━━━━━ Supplied information ━━━━━

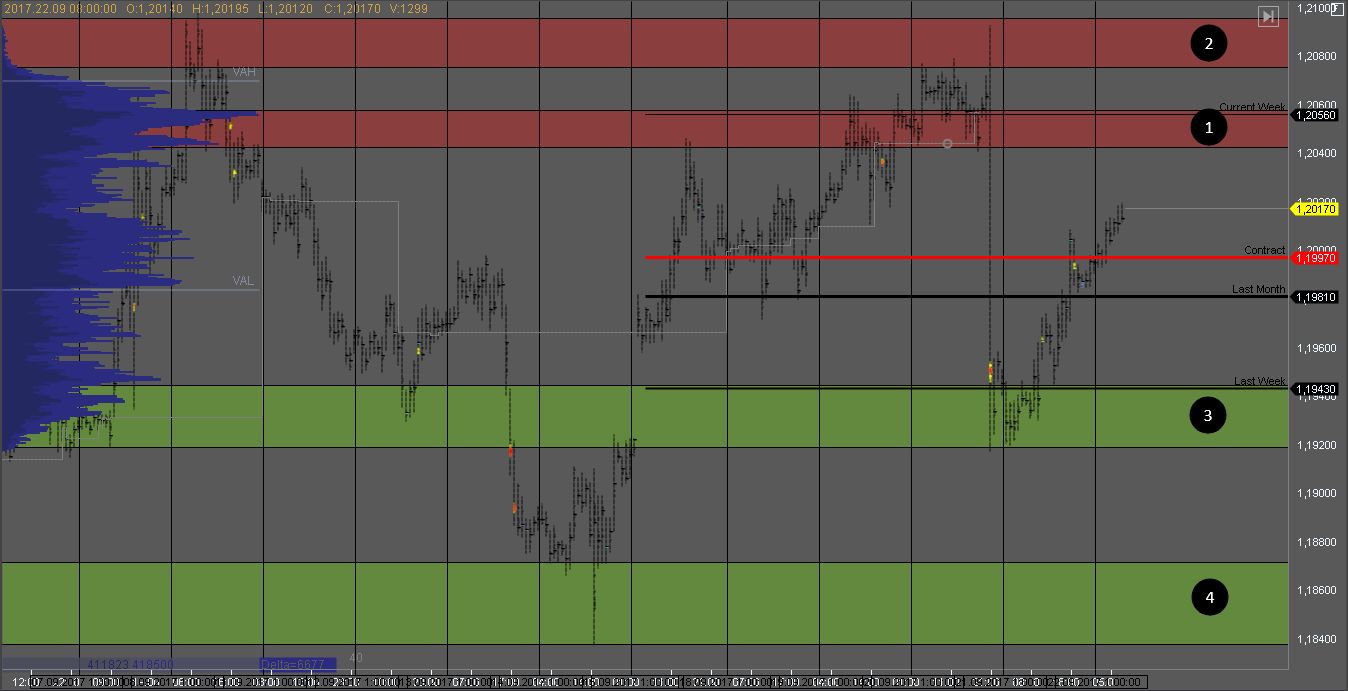Select the red Contract horizontal line
The width and height of the screenshot is (1348, 691).
point(900,257)
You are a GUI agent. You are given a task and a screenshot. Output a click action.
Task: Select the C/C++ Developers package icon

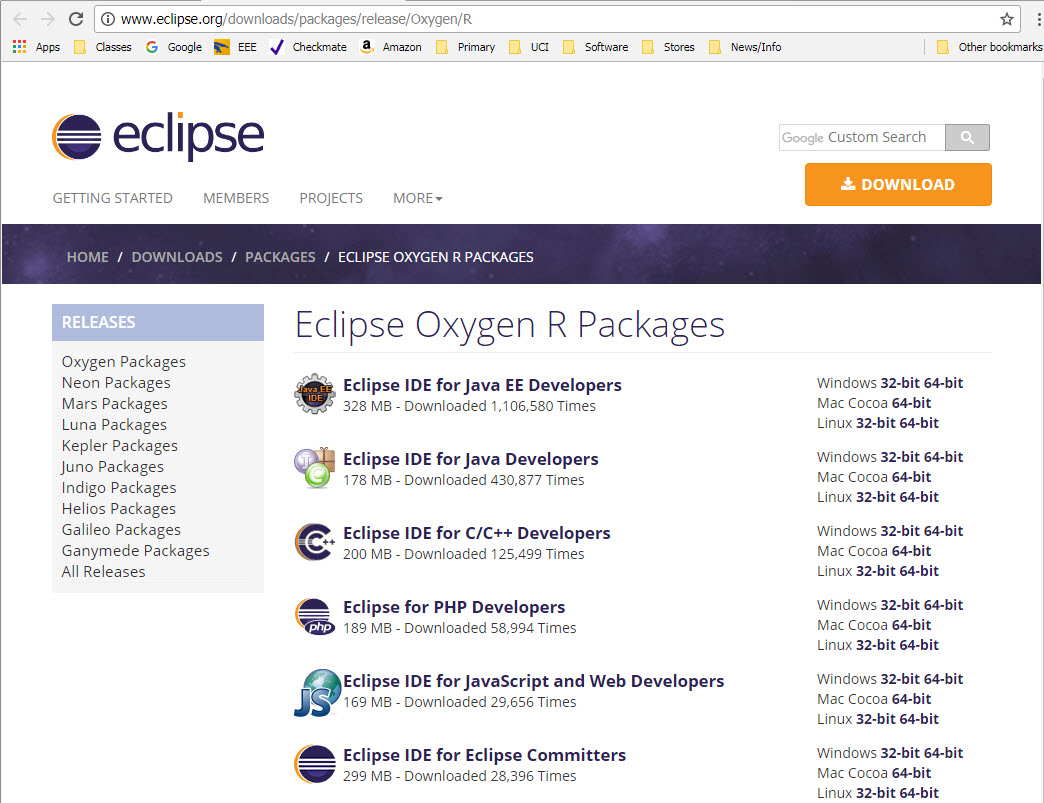[313, 542]
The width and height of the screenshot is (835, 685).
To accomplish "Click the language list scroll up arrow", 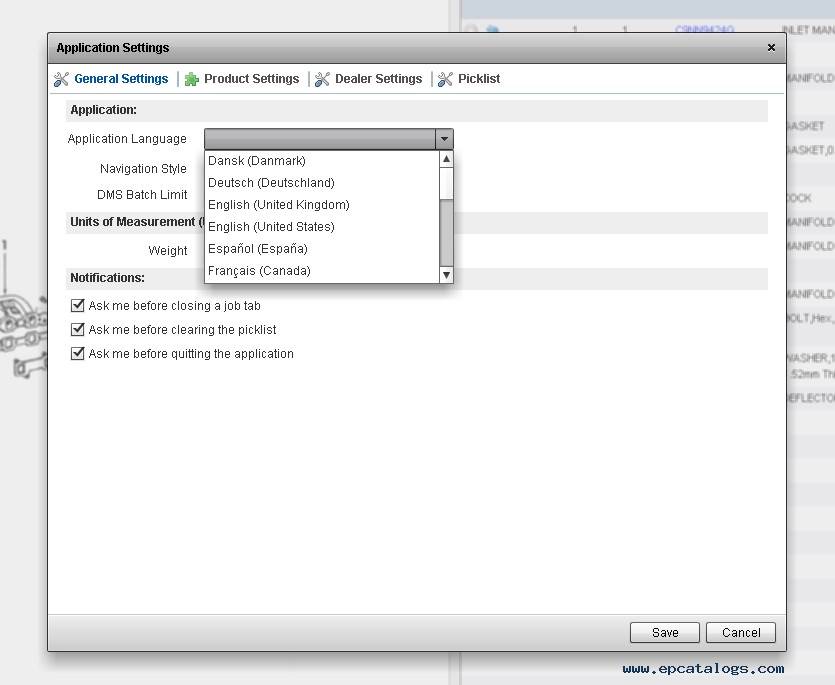I will coord(446,159).
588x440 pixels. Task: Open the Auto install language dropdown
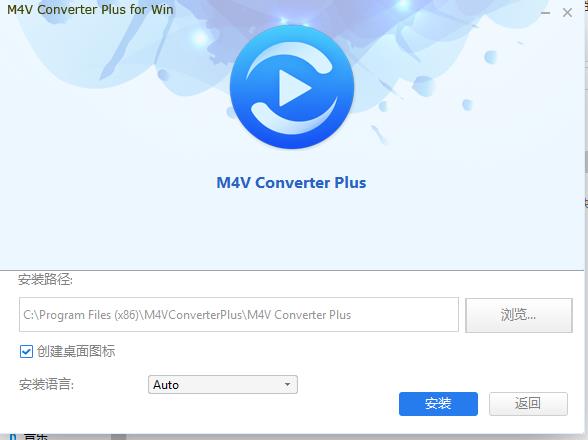223,384
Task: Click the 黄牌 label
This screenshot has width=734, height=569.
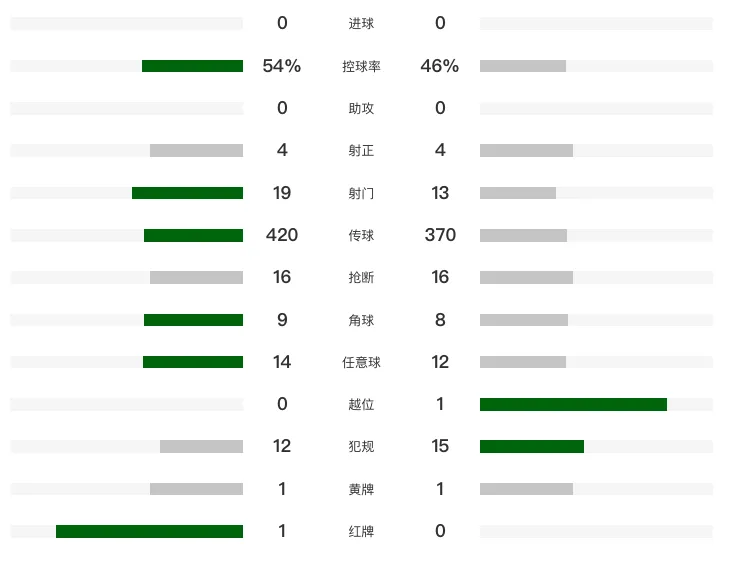Action: point(361,489)
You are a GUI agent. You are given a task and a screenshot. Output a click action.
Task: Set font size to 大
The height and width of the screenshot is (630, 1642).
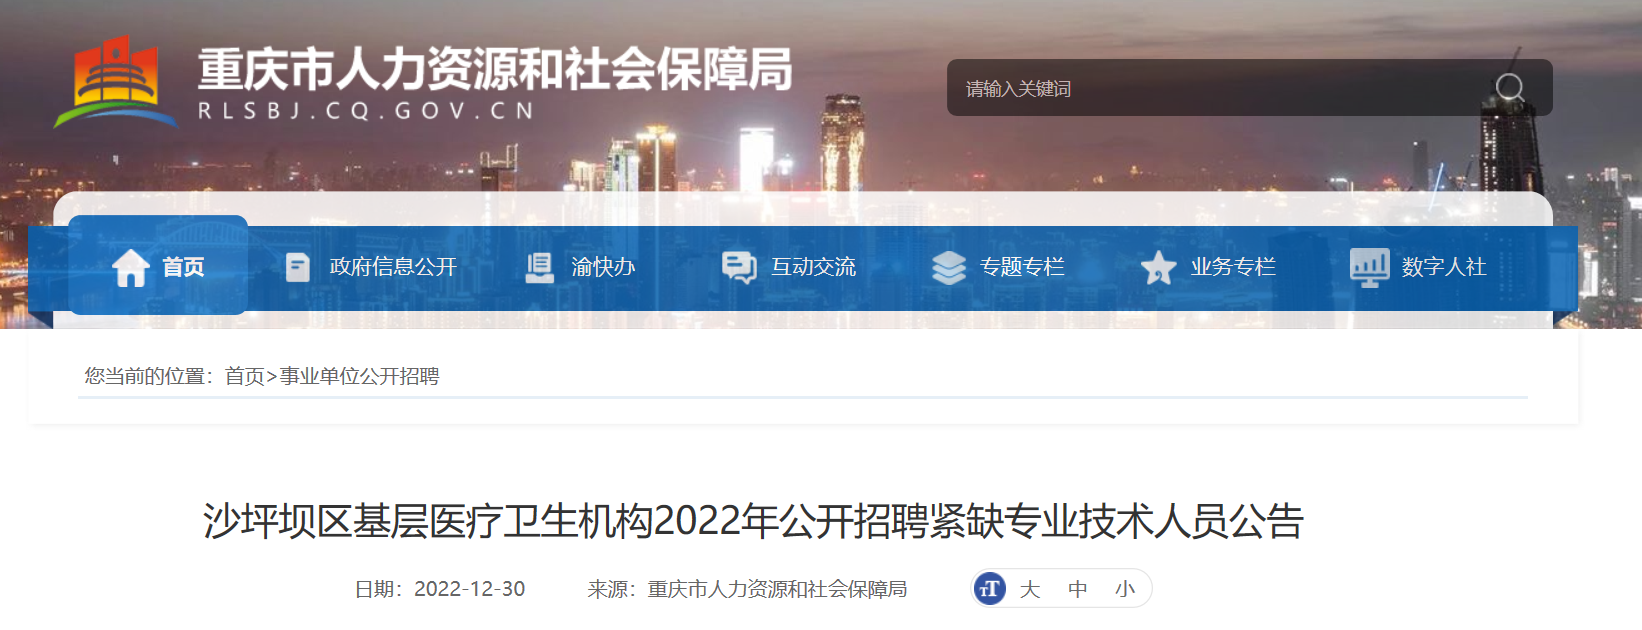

━━━━━

Work order: Retype only the lines above from the one with "This screenshot has width=734, height=569." through the last, both ends included, keeping every picture out of the copy.

Output of the task:
This screenshot has width=734, height=569.
Action: point(361,489)
You are a GUI agent. You are given a task and a screenshot. Output a click action.
Task: Set font size to 大
The height and width of the screenshot is (630, 1642).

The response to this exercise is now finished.